Además, las preguntas de la nota le habían despertado curiosidad. ¿Habría encontrado alguna pista? Erica era muy lista, de eso no cabía duda. Y en más de una ocasión había descubierto cosas que a él le habían pasado inadvertidas. Lo único que querría es que no se largase sola, así, de aquella manera.

Se tomó el café de pie y, tras unos minutos de vacilación, llenó la taza para el coche que Erica le había regalado por Navidad. Esta vez le vendría bien la cafeína y lo primero que hizo al llegar a la comisaría fue ir a la cocina y tomarse la tercera taza del día.

– Bueno, ¿y qué nos toca hacer ahora? -preguntó Martin cuando casi se chocan en el pasillo.

– Tenemos que revisar todo el material del asesinato de la pareja de Christian y de su hijo. Llamaré a Gotemburgo ahora y veré si podemos conseguir que nos lo envíen. Creo que les pediré que lo envíen por mensajero e intentaré camuflar el gasto para que no lo vea Mellberg. Luego tenemos que hablar con Ruud, por si el laboratorio ha enviado algún informe sobre la bayeta y la lata de pintura que había en el sótano de Christian. Seguro que aún no está listo, pero más vale apremiarlos un poco. Tú podrías encargarte, ¿de acuerdo?
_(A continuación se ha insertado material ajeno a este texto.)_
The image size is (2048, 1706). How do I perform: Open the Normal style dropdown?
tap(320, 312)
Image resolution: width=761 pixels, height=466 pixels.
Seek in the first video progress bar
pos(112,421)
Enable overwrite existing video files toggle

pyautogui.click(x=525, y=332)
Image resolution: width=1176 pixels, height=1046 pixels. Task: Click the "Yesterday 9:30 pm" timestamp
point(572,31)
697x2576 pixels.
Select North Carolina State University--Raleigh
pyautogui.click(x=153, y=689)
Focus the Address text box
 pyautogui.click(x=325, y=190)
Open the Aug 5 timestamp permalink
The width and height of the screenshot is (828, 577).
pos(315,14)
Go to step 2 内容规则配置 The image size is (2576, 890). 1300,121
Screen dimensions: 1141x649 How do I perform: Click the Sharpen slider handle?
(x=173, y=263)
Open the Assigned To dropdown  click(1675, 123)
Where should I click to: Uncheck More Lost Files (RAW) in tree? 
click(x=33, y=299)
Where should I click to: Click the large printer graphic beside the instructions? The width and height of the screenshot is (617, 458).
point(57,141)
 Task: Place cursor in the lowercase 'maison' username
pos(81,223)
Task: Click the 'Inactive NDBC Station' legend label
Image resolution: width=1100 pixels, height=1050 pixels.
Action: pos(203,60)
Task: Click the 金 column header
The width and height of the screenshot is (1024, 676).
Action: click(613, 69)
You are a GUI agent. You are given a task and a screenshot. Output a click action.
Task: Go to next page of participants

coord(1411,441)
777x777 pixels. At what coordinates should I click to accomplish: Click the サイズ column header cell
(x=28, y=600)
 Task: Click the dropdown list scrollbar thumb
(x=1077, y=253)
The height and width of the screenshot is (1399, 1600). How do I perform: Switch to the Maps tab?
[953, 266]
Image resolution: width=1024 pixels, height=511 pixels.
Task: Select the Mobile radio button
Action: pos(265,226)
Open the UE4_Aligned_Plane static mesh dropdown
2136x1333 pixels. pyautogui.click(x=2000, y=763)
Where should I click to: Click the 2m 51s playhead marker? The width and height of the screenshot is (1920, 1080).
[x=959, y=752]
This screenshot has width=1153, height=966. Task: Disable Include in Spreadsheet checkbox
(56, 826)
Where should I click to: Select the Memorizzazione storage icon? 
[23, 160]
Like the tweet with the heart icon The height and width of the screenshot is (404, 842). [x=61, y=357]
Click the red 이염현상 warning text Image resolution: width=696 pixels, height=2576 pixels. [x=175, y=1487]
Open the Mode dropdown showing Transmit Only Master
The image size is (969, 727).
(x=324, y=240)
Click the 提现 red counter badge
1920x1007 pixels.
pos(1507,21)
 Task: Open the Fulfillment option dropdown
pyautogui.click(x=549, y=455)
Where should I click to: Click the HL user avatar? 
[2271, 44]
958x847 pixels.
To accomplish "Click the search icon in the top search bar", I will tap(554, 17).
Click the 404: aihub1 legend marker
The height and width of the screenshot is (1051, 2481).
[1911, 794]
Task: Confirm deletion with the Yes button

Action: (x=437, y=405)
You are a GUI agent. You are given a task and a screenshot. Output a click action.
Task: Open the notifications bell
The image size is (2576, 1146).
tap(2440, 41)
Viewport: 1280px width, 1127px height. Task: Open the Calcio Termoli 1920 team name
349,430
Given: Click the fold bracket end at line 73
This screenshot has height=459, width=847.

– Claro, ahora mismo. ¿Algo más?

– Por ahora no -respondió Patrik-. Yo tengo que hablar otra vez con Ragnar Lissander, pero ya os contaré cuando sepa algo más.

– De acuerdo, avisa cuando me necesites -dijo Martin.

Patrik entró en su despacho. No se explicaba cómo podía estar tan cansado. Hoy ni siquiera le hacía efecto la cafeína. Respiró hondo para reunir fuerzas y marcó el número del padre de acogida de Christian.

– Ahora no puedo hablar mucho -le susurró Ragnar, y Patrik comprendió que Iréne debía de estar cerca.

– Solo tengo dos preguntas -dijo bajando la voz él también, aunque no era necesario. Sopesó brevemente si debía preguntarle a Ragnar por qué no había dicho nada de la época que la familia pasó en Fjällbacka, pero decidió esperar a que pudieran hablar tranquilamente. Además, tenía el presentimiento de que lo que Erica quería averiguar era más relevante en aquellos momentos.

– Vale -respondió Ragnar-, pero que sea rápido.